[WORKING DATA — start]
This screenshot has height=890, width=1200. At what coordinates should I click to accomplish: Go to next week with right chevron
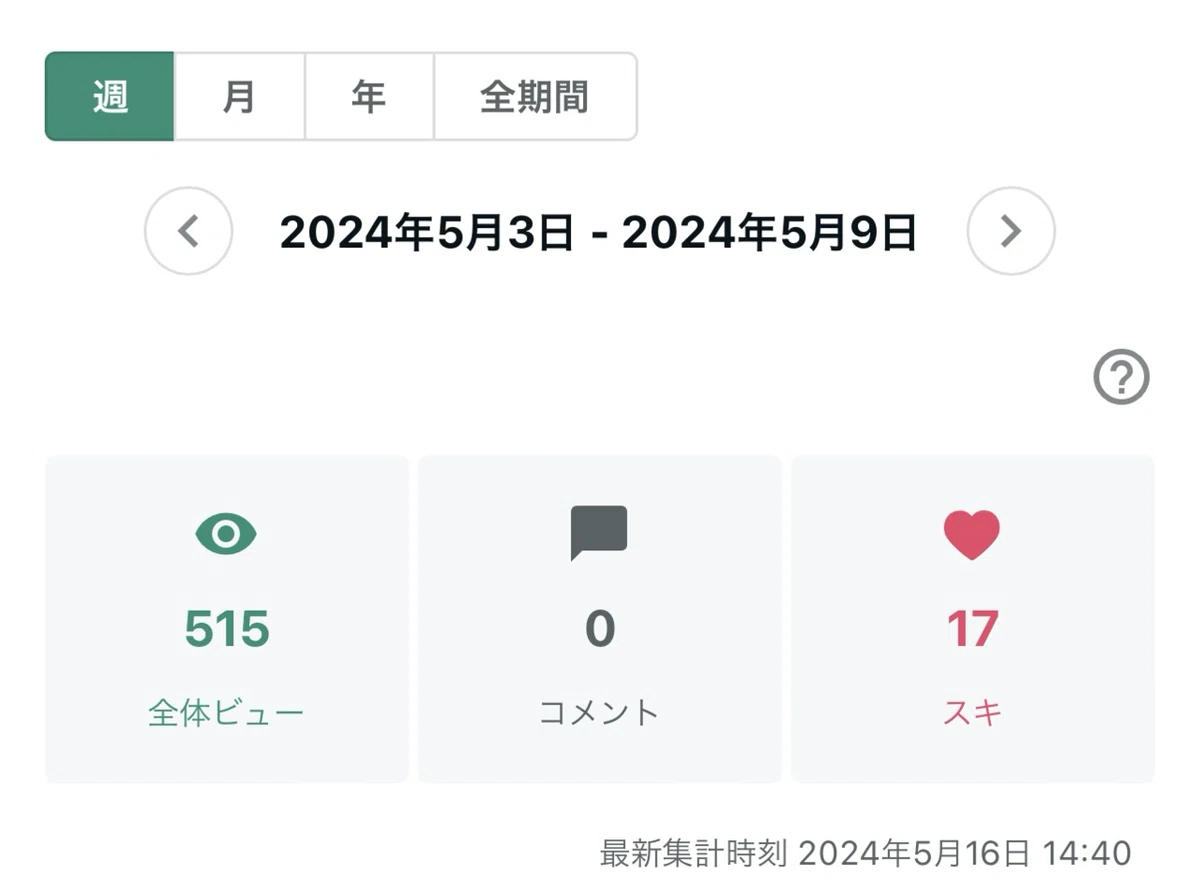(1011, 231)
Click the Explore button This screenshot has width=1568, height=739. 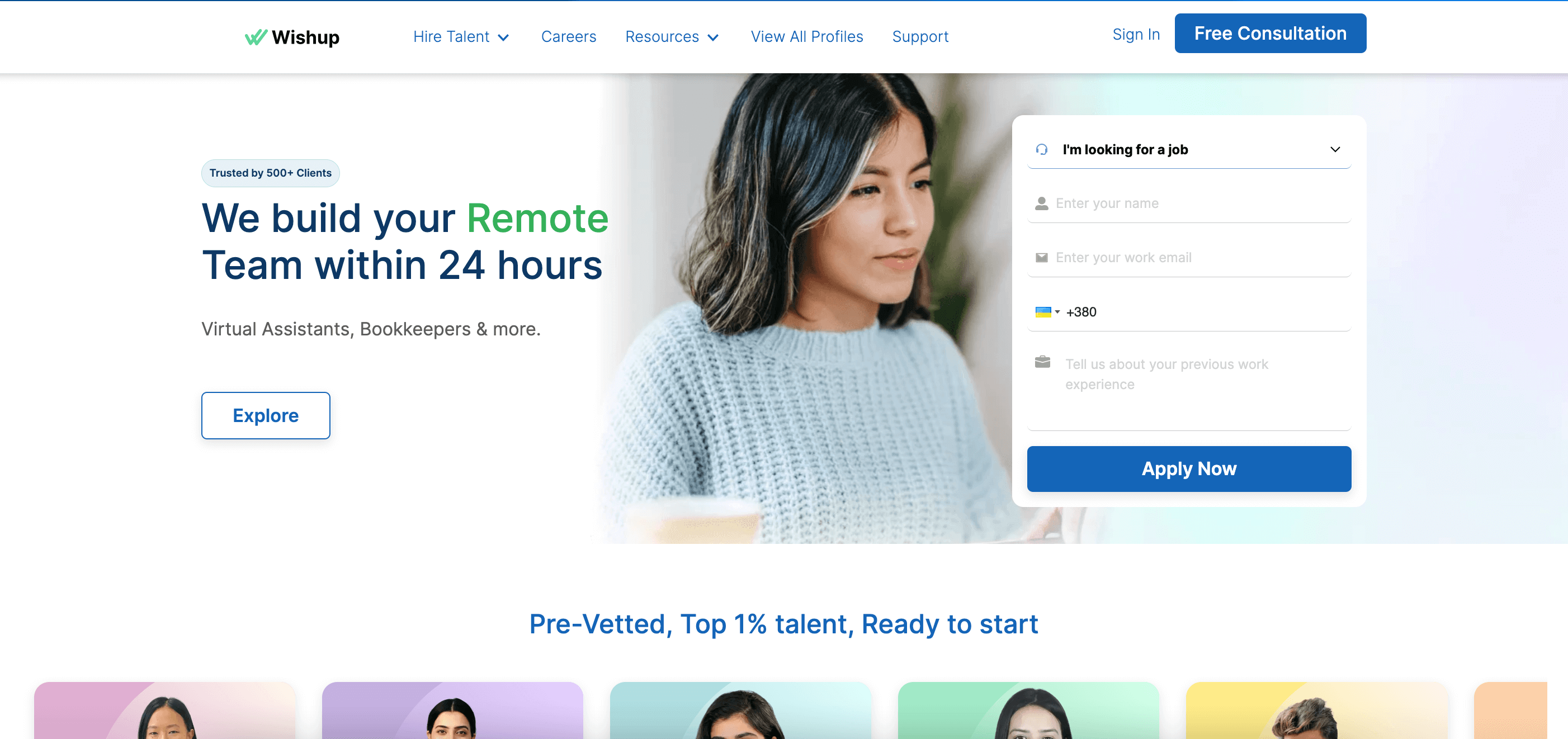coord(265,415)
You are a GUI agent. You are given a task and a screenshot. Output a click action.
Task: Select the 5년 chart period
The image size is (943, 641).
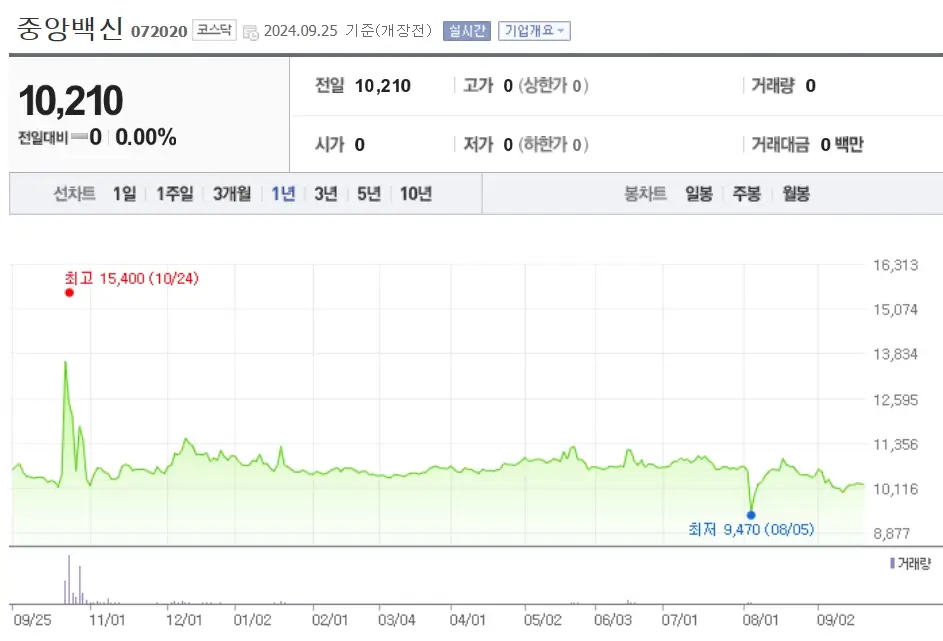coord(368,195)
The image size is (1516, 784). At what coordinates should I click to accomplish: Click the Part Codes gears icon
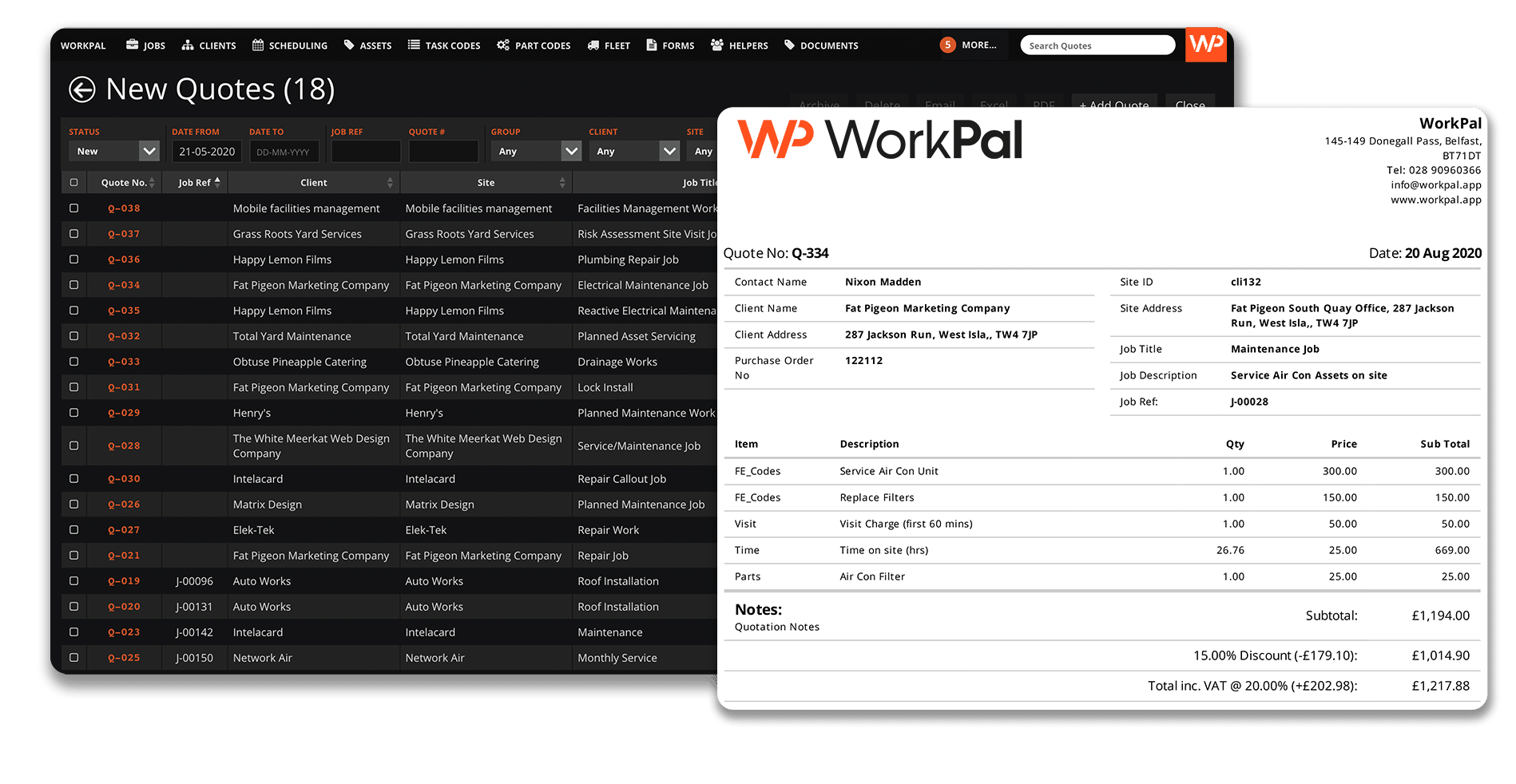502,46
[WORKING DATA — finish]
**WHAT IS REQUIRED:**
The line containing "The image size is (943, 641)." marks the start: set down exactly that line and every line after it through the last line of the data, without any pictures.

**SOLUTION:**
The image size is (943, 641).
coord(368,195)
The image size is (1516, 784). At what coordinates should I click to accomplish: Click the Part Codes gears icon
502,46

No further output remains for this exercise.